(Saved entries)
<<<<

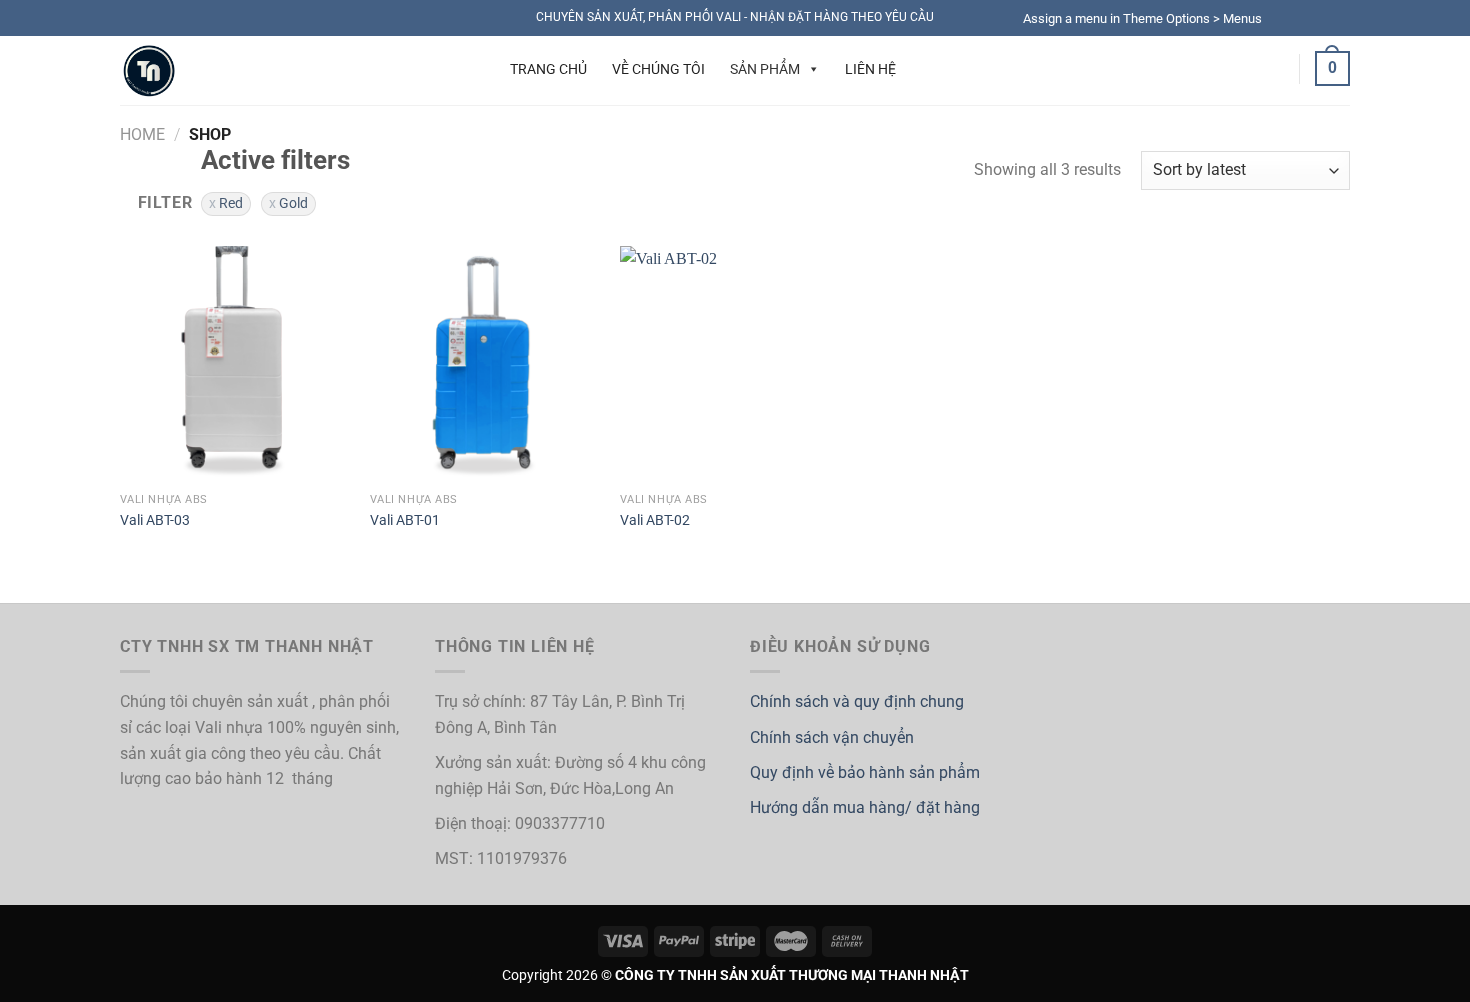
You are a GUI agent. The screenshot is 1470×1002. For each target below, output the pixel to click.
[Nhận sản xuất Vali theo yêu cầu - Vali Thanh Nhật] (272, 70)
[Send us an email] (1340, 18)
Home (142, 134)
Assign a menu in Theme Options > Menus (1142, 18)
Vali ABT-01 (405, 520)
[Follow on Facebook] (1283, 18)
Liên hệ (870, 69)
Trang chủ (548, 69)
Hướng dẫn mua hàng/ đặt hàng (865, 807)
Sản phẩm (765, 69)
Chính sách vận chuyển (832, 737)
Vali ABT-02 (655, 520)
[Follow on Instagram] (1302, 18)
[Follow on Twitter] (1321, 18)
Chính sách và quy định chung (857, 701)
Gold (293, 203)
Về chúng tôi (658, 69)
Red (231, 203)
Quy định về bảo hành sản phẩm (865, 772)
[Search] (463, 68)
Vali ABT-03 (155, 520)
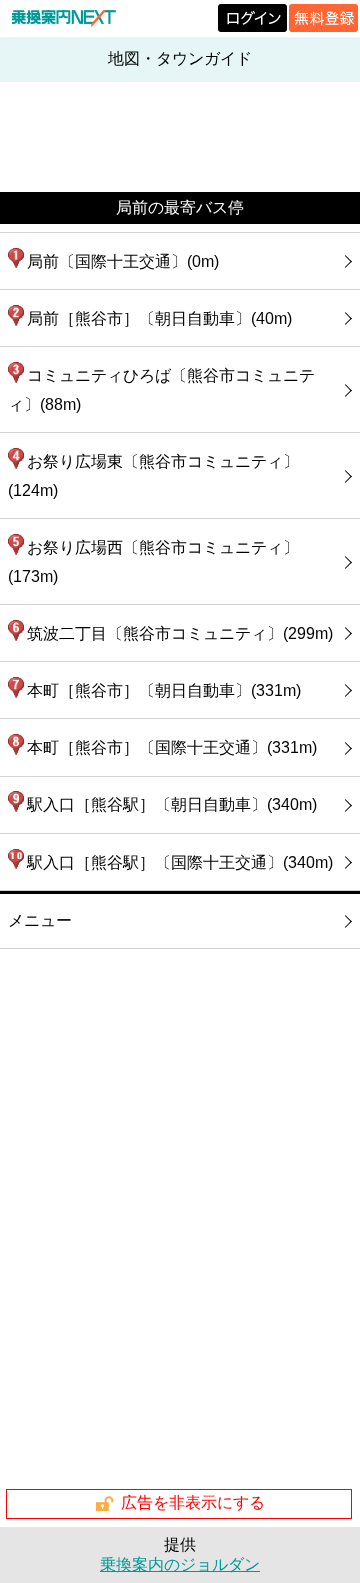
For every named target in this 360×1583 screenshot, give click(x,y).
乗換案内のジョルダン (180, 1564)
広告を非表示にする (193, 1502)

>>>>

Exercise aim
What you return should match the records above word for word, minus the pictures.

Result for this exercise
You are a GUI agent. The screenshot is 1470×1002. For each target below, output the pixel to click.
[Nhận sản xuất Vali theo yêu cầu - Vali Thanh Nhật] (272, 70)
[Send us an email] (1340, 18)
Home (142, 134)
Assign a menu in Theme Options > Menus (1142, 18)
Vali ABT-01 (405, 520)
[Follow on Facebook] (1283, 18)
Liên hệ (870, 69)
Trang chủ (548, 69)
Hướng dẫn mua hàng/ đặt hàng (865, 807)
Sản phẩm (765, 69)
Chính sách vận chuyển (832, 737)
Vali ABT-02 (655, 520)
[Follow on Instagram] (1302, 18)
[Follow on Twitter] (1321, 18)
Chính sách và quy định chung (857, 701)
Gold (293, 203)
Về chúng tôi (658, 69)
Red (231, 203)
Quy định về bảo hành sản phẩm (865, 772)
[Search] (463, 68)
Vali ABT-03 (155, 520)
For every named target in this 360×1583 screenshot, give click(x,y).
乗換案内のジョルダン (180, 1564)
広告を非表示にする (193, 1502)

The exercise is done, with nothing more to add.